En 1982, il rejoignit le gouvernement du Premier ministre Mahathir Mohamad. En 1983, il devint ministre de la Culture, de la Jeunesse et des Sports, puis ministre de l'Agriculture en 1984, ministre de l’Éducation en 1986, ministre des Finances en 1991, et vice-Premier ministre en 1993. Il cumula les postes de vice-Premier ministre et de ministre des Finances, et était donc à la tête du ministère des Finances au moment de la crise économique asiatique de 1997. Il aligna sa politique sur les recommandations du Fonds monétaire international. 

Dans l'opposition

Vers la fin des 1998, il commença à critiquer ouvertement ce qu'il qualifiait de népotisme et de corruption au gouvernement, dont il fut conséquemment exclu en 1998. En octobre 2007, il fut l'un des signataires de A Common Word Between Us and You, une lettre ouverte de notables musulmans adressée aux notables chrétiens, appelant au dialogue, à la paix et à la compréhension réciproque. Anwar annonça en 2006 qu'il participerait aux élections législatives de 2008, mais celles-ci furent fixées au mois de mars, un mois donc avant la fin de sa disqualification politique. Le 14 avril 2008, il célébra en public son retour en politique, devant une foule d'environ dix mille sympathisants.

Le 15 juillet 2008, il participa à un débat télévisé face au ministre de l'Information, Datuk Ahmad Shabery Cheek, au sujet de la hausse des prix du fioul. Le lendemain, il fut arrêté et emmené à un poste de police, en rapport à l'accusation de sodomie. L'accusation de sodomie, qui peut mener à un peine de 20 ans de prison en Malaisie, est dans les faits rarement utilisée. Le journal français Libération notera que ces accusations répétées à des moments où Anwar s'oppose au gouvernement ont tout du « harcèlement judiciaire. » Le 26 août 2008, Anwar redevint député.

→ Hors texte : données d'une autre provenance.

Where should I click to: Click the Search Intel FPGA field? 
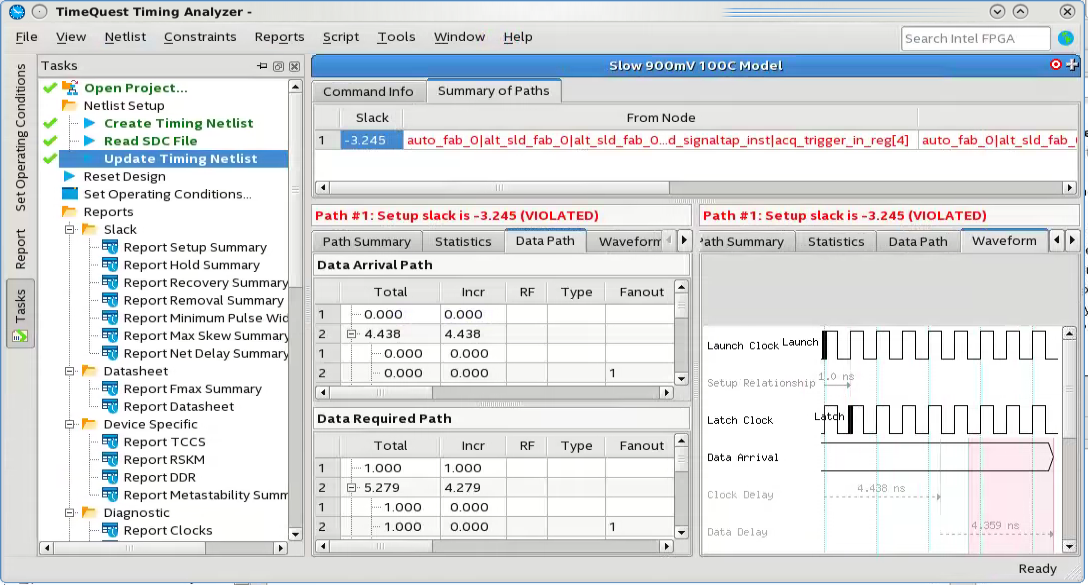[975, 38]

Sa femme, Wan Azizah Wan Ismail, députée, avait démissionné afin de provoquer une élection pour ce seul siège, élection qu'Anwar remporta avec plus de 70 % des voix. Anwar réitéra alors qu'il serait bien candidat aux élections législatives de mai 2013. 

Successeur présomptif de Mahathir Mohamed

Le 10 mai 2018, au lendemain de la victoire de la coalition d'opposition Pakatan Harapan menée par l'ancien Premier ministre Mahathir Mohamad, celui-ci s'engage à remettre le pouvoir à Anwar Ibrahim, lorsque celui-ci serait sorti de prison, le 8 juin 2018, pour « bonne conduite ». En attendant, Wan Azizah Wan Ismail, épouse d'Ibrahim, élue députée, est nommée vice-Première ministre et doit occuper son poste de parlementaire jusqu'à ce que son mari soit élu lors d'une législative partielle. Dès le 11 mai, Mahathir annonce que le roi Muhammad Faris Petra a donné son accord pour pardonner et libérer Anwar Ibrahim ; il réitère à cette occasion qu'il lui cédera le pouvoir dans deux ans. Il est libéré le 16 mai, ce qui lui permet d'être de nouveau éligible. Après la démission d'un député de la coalition au pouvoir, une législative partielle est organisée dans la circonscription de Port-Dickson le 13 octobre pour permettre à Anwar Ibrahim, qui fait face à plusieurs candidats, dont Mohamad Saiful Bukhari Azlan, l'homme qui l'accuse de sodomie, de se faire élire député. 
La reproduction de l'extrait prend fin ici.